#### [What you will do]
Search the material below for the string "price" and extract each line that has it.

#### [Data provided]
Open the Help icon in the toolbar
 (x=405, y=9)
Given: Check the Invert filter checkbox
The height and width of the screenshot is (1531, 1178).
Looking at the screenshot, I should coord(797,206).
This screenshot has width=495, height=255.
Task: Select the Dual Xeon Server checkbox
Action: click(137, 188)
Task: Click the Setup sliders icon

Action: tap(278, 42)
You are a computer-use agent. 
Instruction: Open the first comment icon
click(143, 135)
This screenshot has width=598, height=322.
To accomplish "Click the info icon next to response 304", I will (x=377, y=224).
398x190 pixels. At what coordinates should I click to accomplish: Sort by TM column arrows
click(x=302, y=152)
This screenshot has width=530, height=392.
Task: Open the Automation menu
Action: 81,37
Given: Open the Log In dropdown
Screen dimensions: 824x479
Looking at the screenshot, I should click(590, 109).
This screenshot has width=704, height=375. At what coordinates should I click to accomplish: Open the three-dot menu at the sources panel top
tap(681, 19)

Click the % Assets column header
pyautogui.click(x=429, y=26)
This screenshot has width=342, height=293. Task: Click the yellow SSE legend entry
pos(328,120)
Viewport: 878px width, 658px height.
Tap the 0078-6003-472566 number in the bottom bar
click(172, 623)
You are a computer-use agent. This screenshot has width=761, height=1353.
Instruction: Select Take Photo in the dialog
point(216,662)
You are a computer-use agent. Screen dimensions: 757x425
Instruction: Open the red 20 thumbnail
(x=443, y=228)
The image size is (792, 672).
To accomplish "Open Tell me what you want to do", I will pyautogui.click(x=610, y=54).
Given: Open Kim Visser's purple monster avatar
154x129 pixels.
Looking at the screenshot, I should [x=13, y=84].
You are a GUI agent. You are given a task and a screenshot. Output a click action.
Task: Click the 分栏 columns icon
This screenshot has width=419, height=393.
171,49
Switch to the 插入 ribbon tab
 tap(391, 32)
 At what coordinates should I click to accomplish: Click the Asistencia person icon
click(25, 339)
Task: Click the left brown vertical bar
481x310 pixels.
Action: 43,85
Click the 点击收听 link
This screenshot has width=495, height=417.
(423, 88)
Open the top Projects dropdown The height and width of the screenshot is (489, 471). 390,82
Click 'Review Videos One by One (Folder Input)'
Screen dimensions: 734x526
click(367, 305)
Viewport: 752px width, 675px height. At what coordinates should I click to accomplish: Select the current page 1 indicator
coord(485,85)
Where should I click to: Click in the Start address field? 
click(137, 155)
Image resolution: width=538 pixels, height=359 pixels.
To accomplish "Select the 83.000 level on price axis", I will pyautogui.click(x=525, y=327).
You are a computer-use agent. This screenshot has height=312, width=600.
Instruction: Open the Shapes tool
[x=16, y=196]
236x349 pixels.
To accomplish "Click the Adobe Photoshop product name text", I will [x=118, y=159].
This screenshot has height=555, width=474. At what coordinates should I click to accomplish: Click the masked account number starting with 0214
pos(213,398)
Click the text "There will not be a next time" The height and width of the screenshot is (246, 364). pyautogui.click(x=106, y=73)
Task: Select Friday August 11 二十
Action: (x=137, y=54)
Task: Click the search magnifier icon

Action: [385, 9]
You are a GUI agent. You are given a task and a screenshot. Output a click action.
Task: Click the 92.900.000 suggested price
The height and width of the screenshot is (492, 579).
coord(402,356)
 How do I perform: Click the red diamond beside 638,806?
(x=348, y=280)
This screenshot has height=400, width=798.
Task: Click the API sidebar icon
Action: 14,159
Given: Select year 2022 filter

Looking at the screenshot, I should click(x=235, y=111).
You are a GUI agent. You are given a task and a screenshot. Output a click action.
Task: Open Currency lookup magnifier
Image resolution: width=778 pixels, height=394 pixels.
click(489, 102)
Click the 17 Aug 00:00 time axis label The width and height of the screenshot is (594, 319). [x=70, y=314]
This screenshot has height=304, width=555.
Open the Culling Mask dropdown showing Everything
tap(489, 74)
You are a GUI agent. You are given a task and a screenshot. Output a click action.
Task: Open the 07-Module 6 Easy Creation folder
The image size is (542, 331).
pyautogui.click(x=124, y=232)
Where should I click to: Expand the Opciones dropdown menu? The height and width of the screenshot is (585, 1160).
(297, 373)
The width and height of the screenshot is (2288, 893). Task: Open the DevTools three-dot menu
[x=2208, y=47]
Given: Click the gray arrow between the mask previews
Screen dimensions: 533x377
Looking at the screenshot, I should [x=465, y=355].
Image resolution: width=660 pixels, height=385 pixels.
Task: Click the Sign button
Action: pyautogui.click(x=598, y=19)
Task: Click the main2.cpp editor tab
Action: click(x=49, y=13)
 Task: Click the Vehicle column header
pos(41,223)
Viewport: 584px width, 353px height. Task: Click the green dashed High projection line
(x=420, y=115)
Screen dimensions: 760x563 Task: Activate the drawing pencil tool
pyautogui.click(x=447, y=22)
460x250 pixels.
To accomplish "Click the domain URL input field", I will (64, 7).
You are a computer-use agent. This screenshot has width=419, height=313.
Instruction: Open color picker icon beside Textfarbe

#### [Output of the exercise]
To accomplish "Select the 83.000 level on price axis", I will pyautogui.click(x=525, y=327).
Task: Click the 92.900.000 suggested price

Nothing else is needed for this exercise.